The very definition of disaster in the Macquarie Dictionary alludes to this.
disaster
_ Pronunciation of disaster /dəˈzastə/ (say duh’zahstuh)_
noun 1. any unfortunate event, especially a sudden or great misfortune.
In my opinion, if a critical disaster has occurred, it is enough for the Product Owner to stop the sprint - declare it as unfinished and focus on the restoration of the system at hand.
At this stage, we move into disaster recovery. Hopefully in a self-organising team the processes in place to restore are picked up promptly by team members. In addition, the restoration processes should be able to be completed well under the SLA as promised by the system.
These activities may include:
- Putting the system in maintenance, read-only mode. Or even taking it offline completely.
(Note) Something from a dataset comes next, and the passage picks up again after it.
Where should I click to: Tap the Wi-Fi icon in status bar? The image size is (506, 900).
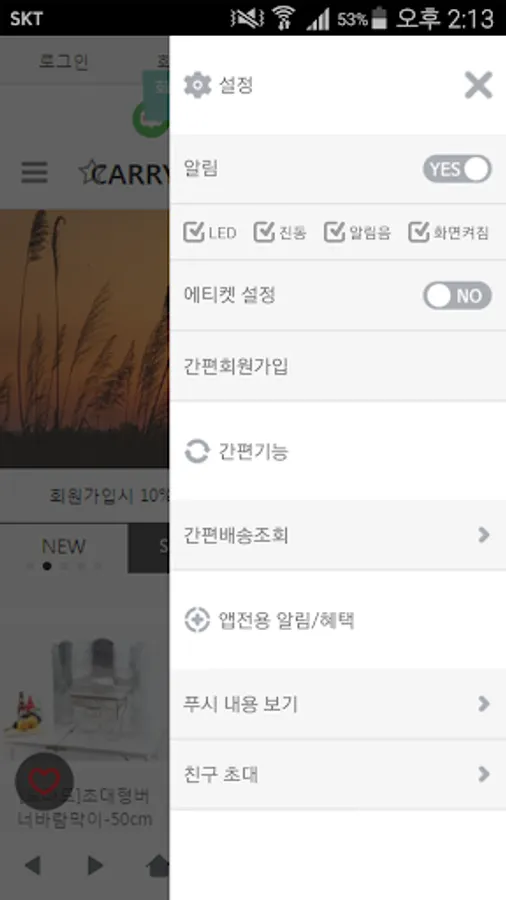coord(283,18)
- Restoring system data, the database to another environment.
- Deploying the system binaries to the other environment.
- Changing DNSs to point to different environments.
The above may be done automatically. But sometimes they need to be done manually (due to necessary investigations), and this is when a more critical disaster occurs. This could happen because
- Malicious code in a certain version of the package.
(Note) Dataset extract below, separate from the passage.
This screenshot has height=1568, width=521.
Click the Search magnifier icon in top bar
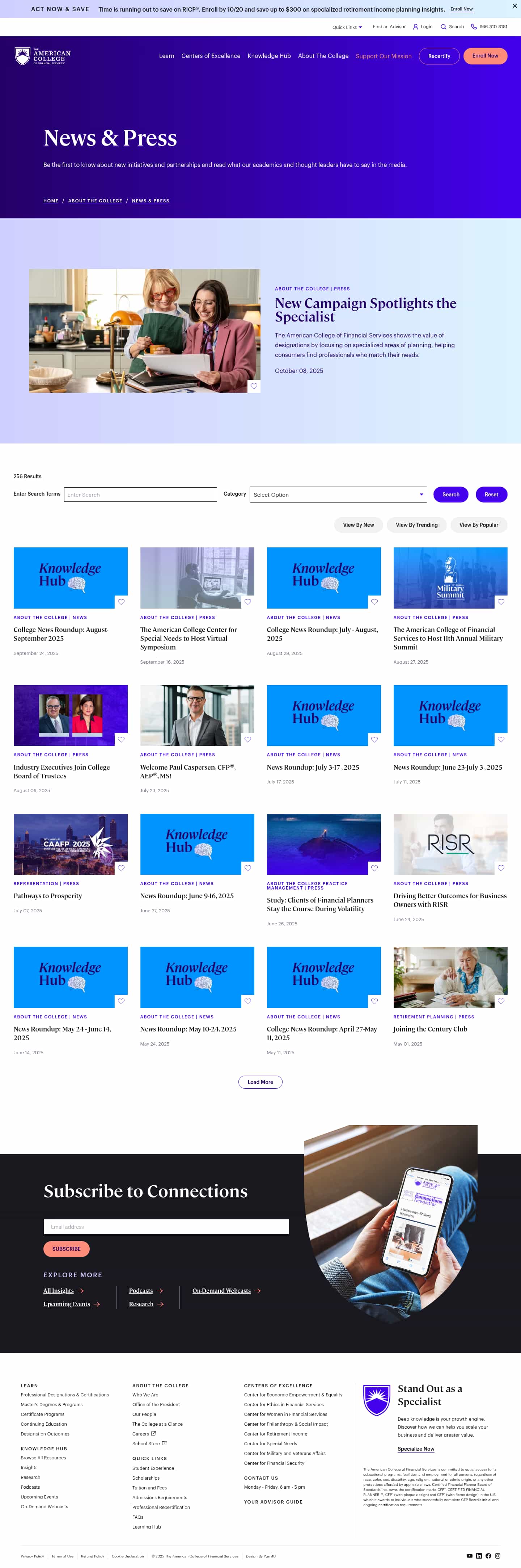coord(443,27)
- Security breach as a side affect to anther feature.
- Architecture failure.
Disaster Decision Making
When a system falls into disaster. It is important that the subsequent states of the system (up until and including full recovery) are defined and triggered clearly by one person. The reason for this is to ensure that clear and prompt decisions are made. The Product Owner is a perfect candidate to take on this responsibility, as the Product Owner’s job is to ensure the well-being of the system in the first place.
The Product Owner also has the responsibility to gather information and make a levelled and considered decision. He/she does this by ensuring proper consultation is made prior to officially changing the state of the system. For example: adequate tests are performed on the system before it is returned to a fully functional and restored state.
Fitting into Scrum
Only the Product Owner has the authority to cancel the Sprint, although he or she may do so under influence from the stakeholders, the Development Team, or the Scrum Master.
So, even if the sprint is cancelled. The scrum team does not cease to be a scrum team. A team simply does not go from being a scrum team, to not being a scrum team because a sprint is cancelled. The cancellation of a sprint is fully compatible event within scrum. Albeit one that is rare.
Resumption of BAU (Business as Usual) Processes
Cancelling a sprint tires people, uses resources and wastes development time. So, it is often difficult to organically return to BAU processes when a cancellation has occurred.
When a sprint is stopped, and technical disaster processes are taken. It is simply not enough to resume a sprint by starting sprint planning once again.
It is an error of judgement if a disaster is rectified and not inspected to find why the disaster occurred in the first place. As such, it is essential that the root cause of the disaster is investigated in order for it not to occur again. Only after this investigation is it viable for the scrum team to resume their BAU processes.
Concussion
While Scrum is focussed on delivering a new increment of a product, it is does not mean that emergency processes do not fit within the Scrum framework. Scrum itself is not an excuse to ignore disaster recovery processes and mechanisms. On the contrary, the scrum framework is perfectly compatible with these processes by ensuring decisions regarding the disaster status of a product are made by the Product Owner who is able to communicate to both the stakeholders and the development team.